[PATCH v7 00/20] ARM64 PMU Partitioning

Colton Lewis posted 20 patches 1 month, 1 week ago
arch/arm/include/asm/arm_pmuv3.h              |  18 +
arch/arm64/include/asm/arm_pmuv3.h            |  12 +-
arch/arm64/include/asm/kvm_host.h             |  17 +-
arch/arm64/include/asm/kvm_types.h            |   6 +-
arch/arm64/include/uapi/asm/kvm.h             |   2 +
arch/arm64/kernel/cpufeature.c                |   8 +
arch/arm64/kvm/Makefile                       |   2 +-
arch/arm64/kvm/arm.c                          |   2 +
arch/arm64/kvm/config.c                       |  41 +-
arch/arm64/kvm/debug.c                        |  31 +-
arch/arm64/kvm/pmu-direct.c                   | 494 ++++++++++++
arch/arm64/kvm/pmu-emul.c                     | 674 +----------------
arch/arm64/kvm/pmu.c                          | 701 ++++++++++++++++++
arch/arm64/kvm/sys_regs.c                     | 250 ++++++-
arch/arm64/tools/cpucaps                      |   1 +
arch/arm64/tools/sysreg                       |   6 +-
drivers/perf/arm_pmuv3.c                      | 111 ++-
include/kvm/arm_pmu.h                         | 110 +++
include/linux/perf/arm_pmu.h                  |   3 +
include/linux/perf/arm_pmuv3.h                |  14 +-
include/linux/perf_event.h                    |   3 +
kernel/events/core.c                          |  28 +-
tools/testing/selftests/kvm/Makefile.kvm      |   1 +
.../selftests/kvm/arm64/vpmu_counter_access.c | 112 ++-
tools/testing/selftests/kvm/lib/find_bit.c    |   1 +
25 files changed, 1861 insertions(+), 787 deletions(-)
create mode 100644 arch/arm64/kvm/pmu-direct.c
create mode 100644 tools/testing/selftests/kvm/lib/find_bit.c
[PATCH v7 00/20] ARM64 PMU Partitioning
Posted by Colton Lewis 1 month, 1 week ago
This series creates a new PMU scheme on ARM, a partitioned PMU that
allows reserving a subset of counters for more direct guest access,
significantly reducing overhead. More details, including performance
benchmarks, can be read in the v1 cover letter linked below.
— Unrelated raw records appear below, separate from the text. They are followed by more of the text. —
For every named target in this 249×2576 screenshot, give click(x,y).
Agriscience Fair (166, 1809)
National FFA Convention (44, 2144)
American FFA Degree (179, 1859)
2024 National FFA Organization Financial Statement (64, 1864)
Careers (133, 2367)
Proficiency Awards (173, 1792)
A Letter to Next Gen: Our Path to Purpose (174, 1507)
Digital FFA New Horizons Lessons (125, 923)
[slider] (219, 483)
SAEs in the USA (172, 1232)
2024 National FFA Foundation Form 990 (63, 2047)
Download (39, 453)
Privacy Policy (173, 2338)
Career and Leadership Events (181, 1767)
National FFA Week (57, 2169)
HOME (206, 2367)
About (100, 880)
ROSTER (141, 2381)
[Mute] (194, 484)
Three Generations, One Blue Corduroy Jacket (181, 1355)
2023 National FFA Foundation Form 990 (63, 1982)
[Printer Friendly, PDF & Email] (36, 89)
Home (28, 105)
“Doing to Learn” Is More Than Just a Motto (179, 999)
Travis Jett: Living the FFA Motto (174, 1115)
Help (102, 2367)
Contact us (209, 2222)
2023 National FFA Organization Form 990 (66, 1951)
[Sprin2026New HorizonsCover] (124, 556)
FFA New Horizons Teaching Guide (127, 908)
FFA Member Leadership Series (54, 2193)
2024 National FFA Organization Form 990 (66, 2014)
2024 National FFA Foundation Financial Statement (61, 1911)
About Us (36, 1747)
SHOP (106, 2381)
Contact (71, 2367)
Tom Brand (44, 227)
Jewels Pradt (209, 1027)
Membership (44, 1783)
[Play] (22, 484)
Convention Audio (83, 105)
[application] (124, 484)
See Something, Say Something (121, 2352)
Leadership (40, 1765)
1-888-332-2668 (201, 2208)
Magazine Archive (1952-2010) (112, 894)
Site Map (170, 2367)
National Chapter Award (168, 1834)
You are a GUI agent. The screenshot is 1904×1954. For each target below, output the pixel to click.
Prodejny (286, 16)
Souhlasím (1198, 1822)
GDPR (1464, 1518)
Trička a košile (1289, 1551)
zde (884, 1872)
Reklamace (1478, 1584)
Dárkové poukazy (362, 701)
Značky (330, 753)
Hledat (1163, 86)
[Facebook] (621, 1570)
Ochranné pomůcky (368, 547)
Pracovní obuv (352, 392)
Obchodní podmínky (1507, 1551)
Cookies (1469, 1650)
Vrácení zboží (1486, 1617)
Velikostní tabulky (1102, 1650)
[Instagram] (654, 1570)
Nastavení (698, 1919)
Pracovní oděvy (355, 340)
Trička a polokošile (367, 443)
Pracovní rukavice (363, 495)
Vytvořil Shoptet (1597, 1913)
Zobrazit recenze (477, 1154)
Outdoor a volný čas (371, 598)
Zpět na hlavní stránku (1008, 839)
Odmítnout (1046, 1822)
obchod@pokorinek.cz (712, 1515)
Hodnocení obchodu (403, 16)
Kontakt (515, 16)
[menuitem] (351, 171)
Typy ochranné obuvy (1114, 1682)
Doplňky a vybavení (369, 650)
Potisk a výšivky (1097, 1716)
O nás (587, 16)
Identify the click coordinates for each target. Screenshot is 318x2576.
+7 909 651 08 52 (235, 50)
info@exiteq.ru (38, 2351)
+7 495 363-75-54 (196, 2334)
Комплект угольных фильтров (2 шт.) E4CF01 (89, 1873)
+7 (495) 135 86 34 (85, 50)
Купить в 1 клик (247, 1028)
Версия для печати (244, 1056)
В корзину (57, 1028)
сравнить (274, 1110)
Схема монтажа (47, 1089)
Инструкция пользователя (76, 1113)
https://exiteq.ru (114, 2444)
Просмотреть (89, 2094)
An overview of what this series accomplishes was presented at KVM
Forum 2025. Slides [1] and video [2] are linked below.

After a few false starts, meeting with Will Deacon and Mark Rutland to
discuss implementation ideas, and a few more false starts, I finally
have an implementation of dynamic counter reservation that works
without disrupting host perf too much. Now the host only loses access
to the guest counters when a vCPU resides on the CPU.

The key was creating perf_pmu_resched_update, which behaves exactly
like perf_pmu_resched except it takes a callback to call in between
when the perf events are scheduled out and when they are scheduled
back in. That allows us to update the PMU's available counters when we
know they are not currently in use without needing to expose private
perf core functions and triple check they are not being called in a
way that violates existing assumptions.

Because this introduces a possibility of perf reschedule during vCPU
load, I've optimized to only do that operation if there are host
events occupying the intended guest counters at the time of the load.

The kernel command line parameter for the driver still exists, but now
only defines an upper limit of counters the guest might use rather
than taking those counters from the host permanently.

v7:

* Implement dynamic counter reservation as described above. One side
  effect is the PMUv3 driver now needs much fewer changes to enforce
  the boundary.

* Move register accesses out of fast path for non-FGT hardware. The
  performance impact was negligible and this moves bloat out of the
  fast path and allows a more reliable design with more code sharing.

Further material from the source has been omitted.